__SOAL LATIHAN 1__
Dalam teks bacaan tentang kecerdasan sosial, apa arti cerdas sosial?

__TEKS BACAAN__
- - - - -

Home » Persahabatan » Kecerdasan Sosial
Klik x untuk menutup hasil pencarian. Cari di situs Remaja Kristen
Kecerdasan Sosial
"Ndut, kamu ini mau coba-coba ikut main sepak bola? Nggak salah nih, si Gendut mau main sepak bola?" Begitulah pelajar SMP yang gemuk itu diejek oleh kedua temannya yang bertubuh atletis menjelang pelajaran olahraga. Si Gendut terdiam lalu menjawab, "Aku memang tidak bisa main sepak bola. Tetapi, aku ingin mencoba. Tidak usah aku sepandai kamu, pokoknya asal bisa menendang bola. Sebentar, kamu tolong beri contoh bagaimana mengendalikan bola dan menendangnya. Aku ingin belajar sedikit saja dari kamu."
Kedua teman itu terperangah, lalu dengan terbata-bata menjawab, "Tentu! Kami akan menolong kamu. Sebentar kami akan beri contoh." Demikian ringkasan cerita yang dipakai oleh Daniel Goleman dalam buku Kecerdasan Sosial. Simak percakapan itu. Ucapan kedua teman itu jelas bernada sarkastik. Di kalangan pelajar, ejekan seperti itu biasanya memicu saling ejek yang mengarah ke pertengkaran.
Namun ternyata, di sini tidak terjadi saling ejek dan pertengkaran. Kedua teman itu sebenarnya sudah siap untuk melemparkan ejekan-ejekan berikutnya. Akan tetapi, mereka langsung tersipu-sipu malu dan berubah menjadi ramah. Apa sebabnya? Penyebabnya adalah karena si Gendut tidak menyiram minyak ke atas percikan api yang dibuat oleh kedua temannya, melainkan menyiram air. Maka, sejuklah suasana itu.
Cerita sederhana ini menjelaskan sesuatu yang sangat pelik dalam penelitian mutakhir tentang kaitan timbal-balik antara pertumbuhan sirkuit otak dengan perilaku. Cerita itu memperlihatkan bahwa si Gendut mempunyai tingkat kecerdasan sosial yang tinggi. Apa yang dimaksud dengan cerdas sosial? Apa orang yang cerdas intelek dengan IQ tinggi otomatis juga cerdas sosial? Apa cerdas sosial dapat dipelajari? Apa cerdas sosial sama dengan cerdas emosional? Supaya jelas, cerdas sosial bukan berarti berani bergaul karena orang pemalu pun bisa cerdas sosial. Cerdas sosial juga bukan periang dan lincah karena orang pendiam juga bisa tinggi tingkat kecerdasan sosialnya. Yang cerdas sosial bukanlah orang yang suka mengobrol, menarik perhatian, atau jadi bintang yang dikerumuni banyak orang.
Cerdas sosial adalah kemampuan untuk mengerti orang lain dan mampu memilih reaksi non-verbal ataupun verbal yang tepat dalam suatu situasi. Si Gendut dalam cerita tadi mempunyai kemampuan saraf yang sangat tinggi. Dia tahu bahwa kedua temannya itu sedang bersikap kurang ramah dan kurang bersahabat. Sebetulnya, dia bisa membalas dengan sikap serupa yang akan membuat suasana menjadi sengit.

- - - - -

__SOAL LATIHAN 2__
Tuliskan kembali baris-baris entri di bawah ini tanpa mengubah apa pun, mulai dari awal entri dan berakhir pada baris yang memuat "Open the query".

- - - - -

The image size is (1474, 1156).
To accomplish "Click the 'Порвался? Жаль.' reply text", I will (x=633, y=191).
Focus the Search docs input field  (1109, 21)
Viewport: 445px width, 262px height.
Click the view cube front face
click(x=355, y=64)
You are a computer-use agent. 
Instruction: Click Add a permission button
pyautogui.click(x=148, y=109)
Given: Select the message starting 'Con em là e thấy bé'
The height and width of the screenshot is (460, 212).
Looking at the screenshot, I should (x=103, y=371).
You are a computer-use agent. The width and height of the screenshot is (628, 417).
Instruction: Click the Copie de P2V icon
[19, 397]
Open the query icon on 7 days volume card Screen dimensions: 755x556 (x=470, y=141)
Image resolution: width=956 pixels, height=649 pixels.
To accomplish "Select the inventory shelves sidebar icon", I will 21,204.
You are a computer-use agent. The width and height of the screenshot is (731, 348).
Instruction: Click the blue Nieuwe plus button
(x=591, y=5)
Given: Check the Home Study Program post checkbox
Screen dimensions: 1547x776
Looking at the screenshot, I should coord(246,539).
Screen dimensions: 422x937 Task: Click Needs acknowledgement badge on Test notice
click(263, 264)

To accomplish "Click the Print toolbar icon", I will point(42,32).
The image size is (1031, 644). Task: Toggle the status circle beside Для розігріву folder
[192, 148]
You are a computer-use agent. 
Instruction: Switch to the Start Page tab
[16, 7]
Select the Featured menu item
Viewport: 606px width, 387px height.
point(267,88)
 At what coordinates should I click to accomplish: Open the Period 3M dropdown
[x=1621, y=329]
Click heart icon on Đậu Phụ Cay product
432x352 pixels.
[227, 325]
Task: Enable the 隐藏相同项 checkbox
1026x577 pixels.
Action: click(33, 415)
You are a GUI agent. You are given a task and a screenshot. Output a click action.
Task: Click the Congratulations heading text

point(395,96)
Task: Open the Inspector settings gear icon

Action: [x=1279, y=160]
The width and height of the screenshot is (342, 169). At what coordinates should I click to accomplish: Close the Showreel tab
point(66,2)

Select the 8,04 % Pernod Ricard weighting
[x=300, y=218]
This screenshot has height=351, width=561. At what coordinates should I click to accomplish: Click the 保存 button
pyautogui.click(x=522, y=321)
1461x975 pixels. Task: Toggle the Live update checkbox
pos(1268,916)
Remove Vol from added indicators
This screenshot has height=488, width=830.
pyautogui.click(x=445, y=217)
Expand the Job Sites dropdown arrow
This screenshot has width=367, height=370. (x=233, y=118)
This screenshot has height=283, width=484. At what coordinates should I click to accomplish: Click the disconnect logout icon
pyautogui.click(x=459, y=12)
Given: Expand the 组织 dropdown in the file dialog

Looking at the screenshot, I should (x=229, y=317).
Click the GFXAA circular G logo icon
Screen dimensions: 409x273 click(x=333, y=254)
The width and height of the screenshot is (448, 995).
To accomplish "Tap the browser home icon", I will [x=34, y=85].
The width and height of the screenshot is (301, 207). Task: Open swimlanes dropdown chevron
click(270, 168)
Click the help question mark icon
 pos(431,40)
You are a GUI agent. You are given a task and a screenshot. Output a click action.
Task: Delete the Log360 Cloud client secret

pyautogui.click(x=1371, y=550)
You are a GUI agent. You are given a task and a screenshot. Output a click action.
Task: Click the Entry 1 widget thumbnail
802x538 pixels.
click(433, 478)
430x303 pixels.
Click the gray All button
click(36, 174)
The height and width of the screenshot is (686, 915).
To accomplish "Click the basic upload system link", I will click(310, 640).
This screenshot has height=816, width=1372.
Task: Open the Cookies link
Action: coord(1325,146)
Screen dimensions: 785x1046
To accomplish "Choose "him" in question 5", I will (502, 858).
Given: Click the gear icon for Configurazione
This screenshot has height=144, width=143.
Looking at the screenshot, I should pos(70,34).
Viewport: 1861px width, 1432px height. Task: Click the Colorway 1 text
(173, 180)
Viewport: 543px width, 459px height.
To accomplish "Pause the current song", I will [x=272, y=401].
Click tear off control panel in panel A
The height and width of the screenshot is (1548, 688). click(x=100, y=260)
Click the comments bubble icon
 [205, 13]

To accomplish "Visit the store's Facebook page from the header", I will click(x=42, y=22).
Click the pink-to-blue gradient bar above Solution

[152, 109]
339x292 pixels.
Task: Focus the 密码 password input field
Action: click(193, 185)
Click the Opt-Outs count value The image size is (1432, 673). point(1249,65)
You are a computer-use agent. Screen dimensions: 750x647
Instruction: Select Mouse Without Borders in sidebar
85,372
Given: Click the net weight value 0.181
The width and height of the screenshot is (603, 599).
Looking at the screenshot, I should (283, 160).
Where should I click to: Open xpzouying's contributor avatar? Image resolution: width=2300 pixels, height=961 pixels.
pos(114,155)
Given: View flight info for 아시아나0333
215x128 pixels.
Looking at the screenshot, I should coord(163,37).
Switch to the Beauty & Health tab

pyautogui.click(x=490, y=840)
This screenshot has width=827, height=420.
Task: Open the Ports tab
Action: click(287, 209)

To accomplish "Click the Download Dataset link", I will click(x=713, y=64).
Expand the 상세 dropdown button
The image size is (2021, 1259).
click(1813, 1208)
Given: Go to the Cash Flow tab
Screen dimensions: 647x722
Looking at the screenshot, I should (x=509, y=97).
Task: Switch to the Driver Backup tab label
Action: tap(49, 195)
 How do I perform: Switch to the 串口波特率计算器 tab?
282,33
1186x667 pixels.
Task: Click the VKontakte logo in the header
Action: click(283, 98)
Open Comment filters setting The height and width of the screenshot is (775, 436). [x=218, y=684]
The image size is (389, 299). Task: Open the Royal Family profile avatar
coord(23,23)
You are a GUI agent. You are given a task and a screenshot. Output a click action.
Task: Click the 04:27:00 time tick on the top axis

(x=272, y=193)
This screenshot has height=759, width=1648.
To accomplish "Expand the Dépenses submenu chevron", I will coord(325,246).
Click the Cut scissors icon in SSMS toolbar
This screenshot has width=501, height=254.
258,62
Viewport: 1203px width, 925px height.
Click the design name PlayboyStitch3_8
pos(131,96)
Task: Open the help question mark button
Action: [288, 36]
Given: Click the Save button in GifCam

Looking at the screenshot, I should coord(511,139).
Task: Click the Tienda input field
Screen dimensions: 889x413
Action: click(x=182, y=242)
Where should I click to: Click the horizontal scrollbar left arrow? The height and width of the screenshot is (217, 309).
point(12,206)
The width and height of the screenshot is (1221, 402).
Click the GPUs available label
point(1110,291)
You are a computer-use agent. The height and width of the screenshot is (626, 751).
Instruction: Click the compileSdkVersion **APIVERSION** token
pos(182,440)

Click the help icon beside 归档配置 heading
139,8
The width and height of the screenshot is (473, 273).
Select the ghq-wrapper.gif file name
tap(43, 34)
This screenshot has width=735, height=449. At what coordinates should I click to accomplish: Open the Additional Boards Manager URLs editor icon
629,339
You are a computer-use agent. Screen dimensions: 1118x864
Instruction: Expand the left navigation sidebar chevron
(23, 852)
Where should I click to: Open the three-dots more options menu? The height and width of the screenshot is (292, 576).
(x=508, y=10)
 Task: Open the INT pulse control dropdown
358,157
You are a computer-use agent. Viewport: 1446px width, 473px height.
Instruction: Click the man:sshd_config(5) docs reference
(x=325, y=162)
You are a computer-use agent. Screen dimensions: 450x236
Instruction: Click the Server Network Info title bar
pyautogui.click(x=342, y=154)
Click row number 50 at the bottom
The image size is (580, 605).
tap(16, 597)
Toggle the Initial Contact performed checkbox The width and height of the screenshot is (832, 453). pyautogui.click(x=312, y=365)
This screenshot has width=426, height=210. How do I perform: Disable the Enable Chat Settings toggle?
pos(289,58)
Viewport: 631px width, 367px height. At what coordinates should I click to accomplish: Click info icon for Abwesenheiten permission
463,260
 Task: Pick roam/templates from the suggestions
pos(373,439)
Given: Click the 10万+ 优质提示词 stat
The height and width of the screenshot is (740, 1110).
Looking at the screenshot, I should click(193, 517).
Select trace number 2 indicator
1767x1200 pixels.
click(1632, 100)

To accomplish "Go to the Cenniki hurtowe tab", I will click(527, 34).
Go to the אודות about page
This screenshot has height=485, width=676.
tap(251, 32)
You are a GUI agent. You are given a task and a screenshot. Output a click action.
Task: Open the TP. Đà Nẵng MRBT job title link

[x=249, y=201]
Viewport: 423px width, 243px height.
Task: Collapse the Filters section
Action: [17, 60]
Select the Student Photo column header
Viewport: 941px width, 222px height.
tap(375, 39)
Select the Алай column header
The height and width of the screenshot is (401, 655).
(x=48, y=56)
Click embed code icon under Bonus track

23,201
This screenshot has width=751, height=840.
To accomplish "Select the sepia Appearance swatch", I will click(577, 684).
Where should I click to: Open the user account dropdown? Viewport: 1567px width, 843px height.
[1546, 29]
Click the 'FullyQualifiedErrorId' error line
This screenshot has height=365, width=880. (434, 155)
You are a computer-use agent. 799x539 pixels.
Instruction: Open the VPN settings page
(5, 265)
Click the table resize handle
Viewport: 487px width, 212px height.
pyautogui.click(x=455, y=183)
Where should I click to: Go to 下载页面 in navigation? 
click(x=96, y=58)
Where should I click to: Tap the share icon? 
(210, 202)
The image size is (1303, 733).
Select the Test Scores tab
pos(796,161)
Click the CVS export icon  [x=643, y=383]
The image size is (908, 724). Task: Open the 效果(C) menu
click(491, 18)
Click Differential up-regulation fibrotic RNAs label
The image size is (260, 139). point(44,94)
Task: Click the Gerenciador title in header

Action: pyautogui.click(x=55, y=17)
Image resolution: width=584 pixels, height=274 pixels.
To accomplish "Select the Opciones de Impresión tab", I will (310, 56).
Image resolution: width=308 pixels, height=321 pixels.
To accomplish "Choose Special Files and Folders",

- - - - -

__HASIL JAWABAN 1__
Cerdas sosial adalah kemampuan untuk mengerti orang lain dan mampu memilih reaksi non-verbal ataupun verbal yang tepat dalam suatu situasi.

__HASIL JAWABAN 2__
The image size is (1474, 1156).
To accomplish "Click the 'Порвался? Жаль.' reply text", I will (x=633, y=191).
Focus the Search docs input field  (1109, 21)
Viewport: 445px width, 262px height.
Click the view cube front face
click(x=355, y=64)
You are a computer-use agent. 
Instruction: Click Add a permission button
pyautogui.click(x=148, y=109)
Given: Select the message starting 'Con em là e thấy bé'
The height and width of the screenshot is (460, 212).
Looking at the screenshot, I should (x=103, y=371).
You are a computer-use agent. The width and height of the screenshot is (628, 417).
Instruction: Click the Copie de P2V icon
[19, 397]
Open the query icon on 7 days volume card Screen dimensions: 755x556 (x=470, y=141)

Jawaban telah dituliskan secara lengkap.